AIM OF THE TASK :: The full set of records below is to be reproduced without a single alteration.

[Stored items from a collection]

·····

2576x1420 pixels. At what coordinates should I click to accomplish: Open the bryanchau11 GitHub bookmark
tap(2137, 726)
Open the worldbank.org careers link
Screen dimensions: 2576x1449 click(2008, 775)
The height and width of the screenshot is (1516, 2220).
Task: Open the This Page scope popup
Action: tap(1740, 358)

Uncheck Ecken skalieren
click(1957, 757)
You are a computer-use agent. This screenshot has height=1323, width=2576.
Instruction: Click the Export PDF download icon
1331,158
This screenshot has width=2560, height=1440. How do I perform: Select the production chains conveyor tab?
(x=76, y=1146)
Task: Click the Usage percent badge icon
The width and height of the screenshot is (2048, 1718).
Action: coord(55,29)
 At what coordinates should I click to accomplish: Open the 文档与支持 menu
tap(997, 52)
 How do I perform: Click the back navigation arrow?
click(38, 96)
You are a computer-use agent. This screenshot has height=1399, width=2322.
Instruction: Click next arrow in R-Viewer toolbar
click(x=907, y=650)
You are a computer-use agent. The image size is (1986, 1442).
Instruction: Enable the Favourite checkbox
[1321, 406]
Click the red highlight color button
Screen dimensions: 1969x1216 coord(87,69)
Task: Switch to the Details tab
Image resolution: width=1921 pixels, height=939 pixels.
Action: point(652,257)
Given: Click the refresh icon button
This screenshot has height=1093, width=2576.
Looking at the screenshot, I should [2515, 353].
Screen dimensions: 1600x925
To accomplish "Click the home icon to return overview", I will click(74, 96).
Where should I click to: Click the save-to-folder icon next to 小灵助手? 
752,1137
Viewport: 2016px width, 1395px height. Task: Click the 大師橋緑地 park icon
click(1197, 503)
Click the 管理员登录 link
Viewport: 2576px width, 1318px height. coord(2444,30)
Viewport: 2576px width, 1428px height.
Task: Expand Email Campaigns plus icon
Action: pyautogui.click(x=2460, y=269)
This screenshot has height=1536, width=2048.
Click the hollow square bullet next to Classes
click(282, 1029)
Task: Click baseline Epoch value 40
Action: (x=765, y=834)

·····

SOLUTION FOR THIS PROBLEM ::
2576x1420 pixels. At what coordinates should I click to accomplish: Open the bryanchau11 GitHub bookmark
tap(2137, 726)
Open the worldbank.org careers link
Screen dimensions: 2576x1449 click(2008, 775)
The height and width of the screenshot is (1516, 2220).
Task: Open the This Page scope popup
Action: tap(1740, 358)

Uncheck Ecken skalieren
click(1957, 757)
You are a computer-use agent. This screenshot has height=1323, width=2576.
Instruction: Click the Export PDF download icon
1331,158
This screenshot has width=2560, height=1440. How do I perform: Select the production chains conveyor tab?
(x=76, y=1146)
Task: Click the Usage percent badge icon
The width and height of the screenshot is (2048, 1718).
Action: coord(55,29)
 At what coordinates should I click to accomplish: Open the 文档与支持 menu
tap(997, 52)
 How do I perform: Click the back navigation arrow?
click(38, 96)
You are a computer-use agent. This screenshot has height=1399, width=2322.
Instruction: Click next arrow in R-Viewer toolbar
click(x=907, y=650)
You are a computer-use agent. The image size is (1986, 1442).
Instruction: Enable the Favourite checkbox
[1321, 406]
Click the red highlight color button
Screen dimensions: 1969x1216 coord(87,69)
Task: Switch to the Details tab
Image resolution: width=1921 pixels, height=939 pixels.
Action: point(652,257)
Given: Click the refresh icon button
This screenshot has height=1093, width=2576.
Looking at the screenshot, I should [2515, 353].
Screen dimensions: 1600x925
To accomplish "Click the home icon to return overview", I will click(74, 96).
Where should I click to: Click the save-to-folder icon next to 小灵助手? 
752,1137
Viewport: 2016px width, 1395px height. Task: Click the 大師橋緑地 park icon
click(1197, 503)
Click the 管理员登录 link
Viewport: 2576px width, 1318px height. coord(2444,30)
Viewport: 2576px width, 1428px height.
Task: Expand Email Campaigns plus icon
Action: pyautogui.click(x=2460, y=269)
This screenshot has height=1536, width=2048.
Click the hollow square bullet next to Classes
click(282, 1029)
Task: Click baseline Epoch value 40
Action: (x=765, y=834)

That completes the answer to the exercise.